# Evoc Tailgate Pad and Ram 1500 w/RAMBOX



## zerokoo149 (Apr 25, 2012)

Anyone have the Evoc tailgate pad for a Ram 1500 with Rambox?
https://www.evocusa.com/products/pickup-tailgate-pad-2015

I can't find any reviews online for that combo and want to make sure it's a good fit since the published spec says it's a little wider. I'm looking at getting a medium/large.

I like that it fits 6 bikes, but I'm open to any other brand suggestions from Rambox owners.

Thanks in advance!


----------



## scoottay (Apr 18, 2007)

I don't have a Ram 1500 but I have a Silverado LS which should be a comparable sized box. I bought the EVOC tailgate pad in a Large and it fits perfectly.


----------



## rustyspoke (Oct 14, 2016)

Given you have the ram box you will likely have to get one made for the smaller trucks. Also a consideration is that we have wide talegates at the top and your fork stanchions are going to be the part of the bike touching the pad. I had a truck pad in my previous truck and loved it but it had a lot thinner tailgate where the bikes rode on the lowers. I didn't want the sanctions to get damaged so I went a different route in the RAM. I can fit five bikes in this one. I did a lot of research to find what I wanted as I didn't want the bikes hanging off the back on a trailer hitch.


















Sent from my iPhone using Tapatalk


----------



## beerye1986 (Aug 25, 2015)

Rustyspoke, is that a home made rack? Any additional pictures you can show us if so?

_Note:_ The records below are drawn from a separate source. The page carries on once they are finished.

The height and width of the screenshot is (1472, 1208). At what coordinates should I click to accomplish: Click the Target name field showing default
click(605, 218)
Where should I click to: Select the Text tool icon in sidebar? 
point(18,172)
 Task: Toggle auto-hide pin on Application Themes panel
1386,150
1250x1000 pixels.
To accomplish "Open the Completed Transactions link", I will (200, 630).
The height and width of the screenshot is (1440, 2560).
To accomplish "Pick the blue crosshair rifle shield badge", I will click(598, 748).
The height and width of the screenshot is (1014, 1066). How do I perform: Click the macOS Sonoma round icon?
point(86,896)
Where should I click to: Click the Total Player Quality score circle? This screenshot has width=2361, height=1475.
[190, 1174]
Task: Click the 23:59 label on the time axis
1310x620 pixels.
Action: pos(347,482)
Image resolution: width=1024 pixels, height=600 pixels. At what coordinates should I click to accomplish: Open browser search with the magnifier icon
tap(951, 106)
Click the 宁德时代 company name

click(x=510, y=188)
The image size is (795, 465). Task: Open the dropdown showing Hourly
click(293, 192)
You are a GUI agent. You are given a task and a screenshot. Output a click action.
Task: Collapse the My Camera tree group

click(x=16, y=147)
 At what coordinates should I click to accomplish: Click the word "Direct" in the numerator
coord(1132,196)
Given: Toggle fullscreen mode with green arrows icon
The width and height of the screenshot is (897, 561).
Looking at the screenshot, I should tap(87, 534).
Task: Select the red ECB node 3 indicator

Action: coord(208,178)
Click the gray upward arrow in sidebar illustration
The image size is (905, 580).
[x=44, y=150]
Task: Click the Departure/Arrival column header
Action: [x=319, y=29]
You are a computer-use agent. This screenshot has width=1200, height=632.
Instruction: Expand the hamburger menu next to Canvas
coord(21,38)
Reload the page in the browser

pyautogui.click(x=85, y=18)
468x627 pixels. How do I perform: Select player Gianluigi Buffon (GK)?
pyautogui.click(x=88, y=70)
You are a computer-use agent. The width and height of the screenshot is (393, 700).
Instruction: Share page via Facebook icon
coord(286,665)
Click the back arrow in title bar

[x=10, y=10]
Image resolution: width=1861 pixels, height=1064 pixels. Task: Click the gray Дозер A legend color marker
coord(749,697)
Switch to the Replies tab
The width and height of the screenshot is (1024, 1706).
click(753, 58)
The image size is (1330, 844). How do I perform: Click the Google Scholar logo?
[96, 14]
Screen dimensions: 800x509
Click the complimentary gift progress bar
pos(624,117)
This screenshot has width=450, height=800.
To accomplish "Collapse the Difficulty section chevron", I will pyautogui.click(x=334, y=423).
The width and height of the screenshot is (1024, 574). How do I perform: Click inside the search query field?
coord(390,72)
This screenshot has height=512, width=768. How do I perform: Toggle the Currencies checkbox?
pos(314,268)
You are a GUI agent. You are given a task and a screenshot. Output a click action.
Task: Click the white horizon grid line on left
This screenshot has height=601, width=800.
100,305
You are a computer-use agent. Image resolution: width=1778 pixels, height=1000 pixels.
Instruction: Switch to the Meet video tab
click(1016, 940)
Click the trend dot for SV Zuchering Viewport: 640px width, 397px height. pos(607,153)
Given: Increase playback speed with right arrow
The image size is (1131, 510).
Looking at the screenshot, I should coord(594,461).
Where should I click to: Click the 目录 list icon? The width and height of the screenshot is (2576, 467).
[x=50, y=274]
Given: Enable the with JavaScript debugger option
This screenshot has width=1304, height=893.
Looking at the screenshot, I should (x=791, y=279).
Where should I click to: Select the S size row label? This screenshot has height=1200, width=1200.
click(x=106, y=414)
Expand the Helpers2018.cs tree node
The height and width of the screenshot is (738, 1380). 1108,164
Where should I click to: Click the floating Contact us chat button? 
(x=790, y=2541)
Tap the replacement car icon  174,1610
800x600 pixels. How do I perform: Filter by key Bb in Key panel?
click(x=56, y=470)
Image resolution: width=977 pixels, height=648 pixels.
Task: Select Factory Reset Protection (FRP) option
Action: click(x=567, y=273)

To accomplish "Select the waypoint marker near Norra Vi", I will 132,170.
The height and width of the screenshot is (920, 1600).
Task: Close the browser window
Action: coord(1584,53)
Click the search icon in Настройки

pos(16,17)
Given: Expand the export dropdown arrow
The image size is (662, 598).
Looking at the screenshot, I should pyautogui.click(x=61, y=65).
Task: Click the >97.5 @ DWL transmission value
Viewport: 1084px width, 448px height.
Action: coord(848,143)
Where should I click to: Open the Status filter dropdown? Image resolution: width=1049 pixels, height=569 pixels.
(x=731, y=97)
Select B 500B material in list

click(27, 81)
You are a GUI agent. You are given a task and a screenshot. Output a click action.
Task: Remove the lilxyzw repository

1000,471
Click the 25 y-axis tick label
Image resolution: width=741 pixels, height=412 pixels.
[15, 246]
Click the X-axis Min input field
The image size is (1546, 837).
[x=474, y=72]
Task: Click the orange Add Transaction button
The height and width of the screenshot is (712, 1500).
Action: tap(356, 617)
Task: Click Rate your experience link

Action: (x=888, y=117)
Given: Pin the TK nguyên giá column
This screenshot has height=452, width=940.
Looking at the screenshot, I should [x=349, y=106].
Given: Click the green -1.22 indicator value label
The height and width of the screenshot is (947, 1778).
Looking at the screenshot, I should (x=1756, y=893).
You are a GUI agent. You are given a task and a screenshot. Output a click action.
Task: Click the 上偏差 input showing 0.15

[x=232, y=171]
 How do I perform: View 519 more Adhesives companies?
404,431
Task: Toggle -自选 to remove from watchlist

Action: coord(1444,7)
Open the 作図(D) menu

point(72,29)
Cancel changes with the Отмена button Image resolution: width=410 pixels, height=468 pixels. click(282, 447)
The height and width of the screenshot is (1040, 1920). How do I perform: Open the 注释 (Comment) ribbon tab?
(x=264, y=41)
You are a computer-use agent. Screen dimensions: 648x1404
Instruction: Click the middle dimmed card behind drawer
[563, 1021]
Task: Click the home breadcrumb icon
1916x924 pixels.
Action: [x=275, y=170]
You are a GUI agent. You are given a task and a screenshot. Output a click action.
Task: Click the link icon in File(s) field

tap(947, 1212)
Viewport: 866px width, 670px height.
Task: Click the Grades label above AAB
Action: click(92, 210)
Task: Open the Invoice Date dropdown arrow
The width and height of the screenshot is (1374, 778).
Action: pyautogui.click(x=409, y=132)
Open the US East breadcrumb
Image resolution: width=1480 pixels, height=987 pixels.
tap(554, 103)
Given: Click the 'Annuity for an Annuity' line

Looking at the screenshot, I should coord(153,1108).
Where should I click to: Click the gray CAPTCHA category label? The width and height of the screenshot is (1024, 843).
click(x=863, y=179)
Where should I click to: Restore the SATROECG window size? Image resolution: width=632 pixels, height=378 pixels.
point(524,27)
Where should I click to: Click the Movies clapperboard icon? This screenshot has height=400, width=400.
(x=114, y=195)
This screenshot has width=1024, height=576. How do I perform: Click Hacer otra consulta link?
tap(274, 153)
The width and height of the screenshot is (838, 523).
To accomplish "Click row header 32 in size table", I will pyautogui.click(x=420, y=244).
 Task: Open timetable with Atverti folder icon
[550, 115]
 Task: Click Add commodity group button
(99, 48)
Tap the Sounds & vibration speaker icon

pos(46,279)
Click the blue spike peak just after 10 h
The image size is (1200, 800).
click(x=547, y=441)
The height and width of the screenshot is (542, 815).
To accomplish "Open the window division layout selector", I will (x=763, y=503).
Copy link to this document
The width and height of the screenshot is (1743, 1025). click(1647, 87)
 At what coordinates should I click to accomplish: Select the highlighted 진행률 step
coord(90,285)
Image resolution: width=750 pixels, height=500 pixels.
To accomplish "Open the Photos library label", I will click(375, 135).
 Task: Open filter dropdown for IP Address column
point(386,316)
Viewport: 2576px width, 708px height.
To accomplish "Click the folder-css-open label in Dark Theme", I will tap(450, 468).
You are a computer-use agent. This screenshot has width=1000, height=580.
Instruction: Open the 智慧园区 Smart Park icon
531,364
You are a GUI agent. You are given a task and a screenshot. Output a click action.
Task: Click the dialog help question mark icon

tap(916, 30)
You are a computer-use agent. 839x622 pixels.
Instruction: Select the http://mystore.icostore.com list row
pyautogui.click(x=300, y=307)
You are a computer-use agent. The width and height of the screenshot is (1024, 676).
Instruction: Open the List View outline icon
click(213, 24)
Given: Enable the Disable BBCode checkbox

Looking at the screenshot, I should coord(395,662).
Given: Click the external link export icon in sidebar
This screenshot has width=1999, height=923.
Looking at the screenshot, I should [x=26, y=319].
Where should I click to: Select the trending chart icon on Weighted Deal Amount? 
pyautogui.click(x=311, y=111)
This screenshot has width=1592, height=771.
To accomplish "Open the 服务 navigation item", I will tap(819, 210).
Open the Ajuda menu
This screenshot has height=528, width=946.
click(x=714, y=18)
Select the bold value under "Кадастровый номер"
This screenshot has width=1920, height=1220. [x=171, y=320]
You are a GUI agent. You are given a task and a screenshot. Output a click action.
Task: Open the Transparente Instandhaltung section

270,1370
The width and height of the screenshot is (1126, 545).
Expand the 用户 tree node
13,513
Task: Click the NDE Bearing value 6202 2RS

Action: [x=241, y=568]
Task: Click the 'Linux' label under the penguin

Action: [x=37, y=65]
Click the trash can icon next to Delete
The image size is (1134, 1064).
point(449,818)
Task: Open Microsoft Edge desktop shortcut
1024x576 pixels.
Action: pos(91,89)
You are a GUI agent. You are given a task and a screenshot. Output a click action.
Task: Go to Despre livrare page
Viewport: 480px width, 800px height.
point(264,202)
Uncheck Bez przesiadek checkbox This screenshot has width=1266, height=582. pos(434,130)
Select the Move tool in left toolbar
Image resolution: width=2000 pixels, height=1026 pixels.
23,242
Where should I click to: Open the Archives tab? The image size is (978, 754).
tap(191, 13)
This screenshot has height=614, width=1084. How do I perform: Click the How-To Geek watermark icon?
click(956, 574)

Sent from my iPhone using Tapatalk


----------



## rustyspoke (Oct 14, 2016)

beerye1986 said:


> Rustyspoke, is that a home made rack? Any additional pictures you can show us if so?
> 
> Sent from my iPhone using Tapatalk


No it was made by a company in Utah, wolf bike racks. I think the website is bikefastrack.com. Overall I like that rack but there are definite improvements that I would recommend. Whom ever they have painting the racks needs to do a better job with the prep and priming. I over tightened the locking screws a bit which flexed the metal and caused a bunch of the paint to crack and chip off. I used a rust inhibitor and just painted over it with a plastidip paint. Seems to be holding up pretty well. Overall I still like the rack as it does exactly what I wanted which was keep the bikes in the bed with the tailgate up and allow the John boat to fit underneath it. It will just require a little maintenance every now and then to keep it going for a long time. Take a look at the website, and if you have any other questions I would be happy answer them or post up any additional picks.

Sent from my iPhone using Tapatalk


----------



## beerye1986 (Aug 25, 2015)

Thanks for the info!


Sent from my iPhone using Tapatalk


----------



## zerokoo149 (Apr 25, 2012)

Thanks for all of the information. I had already bought the Evoc tailgate pad before I saw the post from rustyspoke about the top of the tailgate being so wide. I ended up going with the smaller size pad and side to side it fits nicely.

The top width is definitely an issue for a tailgate pad. My short term solution is just to wrap a pool noodle around the stanchion, but I want to work on a solution that doesn't require anything to touch the stanchion for obvious reasons.

Here are a few pictures of my setup for the time being.























Thanks!


----------



## zerokoo149 (Apr 25, 2012)

Thanks for the info, but the Rambox makes the bed more narrow than a regular truck bed. I went with the small/medium and that worked well for me.


----------